= HOW TO COMPLETE THIS TASK =
Please copy out each line of the listing that contains the word "computer".

= TASK MATERIAL =
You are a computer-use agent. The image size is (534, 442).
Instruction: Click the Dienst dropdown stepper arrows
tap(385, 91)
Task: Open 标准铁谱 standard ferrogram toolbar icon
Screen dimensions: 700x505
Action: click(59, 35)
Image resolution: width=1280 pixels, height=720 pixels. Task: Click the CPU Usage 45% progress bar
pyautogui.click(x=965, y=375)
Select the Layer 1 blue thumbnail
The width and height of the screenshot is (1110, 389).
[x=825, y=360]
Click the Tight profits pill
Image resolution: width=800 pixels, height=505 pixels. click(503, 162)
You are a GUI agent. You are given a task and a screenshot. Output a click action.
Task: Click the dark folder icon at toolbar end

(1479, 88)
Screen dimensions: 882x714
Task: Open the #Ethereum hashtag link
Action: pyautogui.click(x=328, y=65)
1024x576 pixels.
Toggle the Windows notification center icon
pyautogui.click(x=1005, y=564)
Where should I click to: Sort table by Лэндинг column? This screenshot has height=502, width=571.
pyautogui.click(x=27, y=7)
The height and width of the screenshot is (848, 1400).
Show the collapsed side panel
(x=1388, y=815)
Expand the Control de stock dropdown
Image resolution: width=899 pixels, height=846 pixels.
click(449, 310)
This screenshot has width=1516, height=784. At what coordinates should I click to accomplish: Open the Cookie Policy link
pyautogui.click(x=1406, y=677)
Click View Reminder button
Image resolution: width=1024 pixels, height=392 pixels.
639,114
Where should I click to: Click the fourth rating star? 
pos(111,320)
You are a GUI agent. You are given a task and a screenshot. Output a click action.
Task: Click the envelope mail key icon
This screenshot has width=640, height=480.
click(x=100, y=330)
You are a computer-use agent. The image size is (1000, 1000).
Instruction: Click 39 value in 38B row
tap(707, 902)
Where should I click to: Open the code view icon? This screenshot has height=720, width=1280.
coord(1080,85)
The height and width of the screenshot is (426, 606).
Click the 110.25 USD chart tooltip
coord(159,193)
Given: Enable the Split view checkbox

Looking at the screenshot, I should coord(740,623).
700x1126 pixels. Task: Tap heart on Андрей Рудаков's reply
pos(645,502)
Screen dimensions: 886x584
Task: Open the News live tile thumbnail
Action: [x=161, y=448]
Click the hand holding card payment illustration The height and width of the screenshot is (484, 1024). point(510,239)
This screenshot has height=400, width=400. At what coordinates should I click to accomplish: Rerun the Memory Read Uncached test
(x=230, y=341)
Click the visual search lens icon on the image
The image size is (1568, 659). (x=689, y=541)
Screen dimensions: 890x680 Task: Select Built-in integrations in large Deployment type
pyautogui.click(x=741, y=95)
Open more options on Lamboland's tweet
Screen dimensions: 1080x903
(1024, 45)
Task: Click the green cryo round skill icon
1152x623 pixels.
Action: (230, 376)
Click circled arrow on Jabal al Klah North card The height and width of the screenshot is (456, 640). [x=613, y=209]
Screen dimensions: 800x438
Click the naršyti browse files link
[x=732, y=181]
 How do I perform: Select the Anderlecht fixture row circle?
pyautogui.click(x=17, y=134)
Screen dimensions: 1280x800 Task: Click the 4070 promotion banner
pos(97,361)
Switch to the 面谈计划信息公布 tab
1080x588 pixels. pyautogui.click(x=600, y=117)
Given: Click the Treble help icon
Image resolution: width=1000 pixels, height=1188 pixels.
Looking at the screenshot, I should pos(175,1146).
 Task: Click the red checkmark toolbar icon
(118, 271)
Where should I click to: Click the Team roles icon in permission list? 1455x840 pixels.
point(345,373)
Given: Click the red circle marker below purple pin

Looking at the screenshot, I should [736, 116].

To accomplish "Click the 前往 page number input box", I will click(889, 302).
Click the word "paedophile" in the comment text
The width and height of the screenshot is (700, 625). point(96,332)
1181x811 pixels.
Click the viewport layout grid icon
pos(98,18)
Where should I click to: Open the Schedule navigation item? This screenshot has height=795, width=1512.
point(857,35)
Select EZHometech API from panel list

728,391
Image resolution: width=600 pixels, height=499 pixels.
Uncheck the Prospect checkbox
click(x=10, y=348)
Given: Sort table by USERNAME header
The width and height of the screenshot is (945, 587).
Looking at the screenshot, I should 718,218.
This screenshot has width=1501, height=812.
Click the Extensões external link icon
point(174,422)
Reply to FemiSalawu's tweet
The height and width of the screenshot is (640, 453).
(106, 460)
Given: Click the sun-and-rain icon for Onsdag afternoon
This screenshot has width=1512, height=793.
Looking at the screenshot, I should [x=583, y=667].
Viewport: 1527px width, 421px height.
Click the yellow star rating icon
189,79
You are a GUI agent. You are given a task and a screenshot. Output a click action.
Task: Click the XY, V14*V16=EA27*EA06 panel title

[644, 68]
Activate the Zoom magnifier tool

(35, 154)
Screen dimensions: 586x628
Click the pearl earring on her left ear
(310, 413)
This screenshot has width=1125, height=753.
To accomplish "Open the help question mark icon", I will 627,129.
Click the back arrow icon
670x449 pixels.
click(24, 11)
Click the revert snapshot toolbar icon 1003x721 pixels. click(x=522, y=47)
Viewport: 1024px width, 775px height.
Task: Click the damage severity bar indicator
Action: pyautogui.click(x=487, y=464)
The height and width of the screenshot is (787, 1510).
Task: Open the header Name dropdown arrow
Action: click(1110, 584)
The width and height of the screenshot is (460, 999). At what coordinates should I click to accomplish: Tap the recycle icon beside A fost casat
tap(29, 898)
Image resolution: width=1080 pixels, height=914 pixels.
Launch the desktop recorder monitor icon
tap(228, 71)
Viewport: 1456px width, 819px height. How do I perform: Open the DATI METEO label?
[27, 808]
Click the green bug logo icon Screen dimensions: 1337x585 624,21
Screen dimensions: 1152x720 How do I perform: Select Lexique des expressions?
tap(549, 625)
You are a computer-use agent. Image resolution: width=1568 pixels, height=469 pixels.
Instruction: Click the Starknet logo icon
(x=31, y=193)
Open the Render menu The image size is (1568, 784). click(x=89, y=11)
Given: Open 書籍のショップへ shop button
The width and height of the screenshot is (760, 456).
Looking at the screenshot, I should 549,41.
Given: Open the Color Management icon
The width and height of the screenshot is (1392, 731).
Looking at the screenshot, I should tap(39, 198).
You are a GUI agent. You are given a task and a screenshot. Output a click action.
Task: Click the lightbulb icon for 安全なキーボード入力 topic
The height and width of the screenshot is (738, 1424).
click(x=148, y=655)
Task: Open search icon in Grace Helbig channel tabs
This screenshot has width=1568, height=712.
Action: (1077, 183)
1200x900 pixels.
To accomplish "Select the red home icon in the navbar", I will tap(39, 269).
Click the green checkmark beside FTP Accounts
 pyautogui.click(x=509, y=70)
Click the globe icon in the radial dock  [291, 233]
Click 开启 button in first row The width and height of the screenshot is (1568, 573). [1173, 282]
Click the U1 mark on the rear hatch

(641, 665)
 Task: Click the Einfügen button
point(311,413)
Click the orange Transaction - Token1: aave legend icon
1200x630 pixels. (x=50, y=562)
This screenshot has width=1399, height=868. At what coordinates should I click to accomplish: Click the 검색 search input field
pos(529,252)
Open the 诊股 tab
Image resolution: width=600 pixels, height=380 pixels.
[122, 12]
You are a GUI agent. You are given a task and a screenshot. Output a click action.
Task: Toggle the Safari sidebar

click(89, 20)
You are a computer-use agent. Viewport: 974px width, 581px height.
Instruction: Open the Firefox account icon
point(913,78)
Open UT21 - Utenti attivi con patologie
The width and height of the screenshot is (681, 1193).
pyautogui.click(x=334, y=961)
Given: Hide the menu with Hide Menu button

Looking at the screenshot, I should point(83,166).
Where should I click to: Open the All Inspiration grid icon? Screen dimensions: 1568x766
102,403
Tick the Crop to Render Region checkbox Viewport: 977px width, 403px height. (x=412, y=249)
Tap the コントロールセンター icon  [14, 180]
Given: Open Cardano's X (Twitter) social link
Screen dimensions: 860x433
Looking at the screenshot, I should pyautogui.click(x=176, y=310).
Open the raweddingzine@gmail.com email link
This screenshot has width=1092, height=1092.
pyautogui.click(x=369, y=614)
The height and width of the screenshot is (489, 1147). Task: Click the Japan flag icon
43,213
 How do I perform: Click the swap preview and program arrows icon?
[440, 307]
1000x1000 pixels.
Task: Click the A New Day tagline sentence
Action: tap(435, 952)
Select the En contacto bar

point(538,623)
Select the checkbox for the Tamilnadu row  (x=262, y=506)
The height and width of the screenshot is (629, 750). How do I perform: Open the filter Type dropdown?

= OUTPUT FOR THIS EXERCISE =
You are a computer-use agent. The image size is (534, 442).
You are a computer-use agent. The image size is (1000, 1000).
You are a computer-use agent. Image resolution: width=1568 pixels, height=469 pixels.
You are a computer-use agent. Viewport: 974px width, 581px height.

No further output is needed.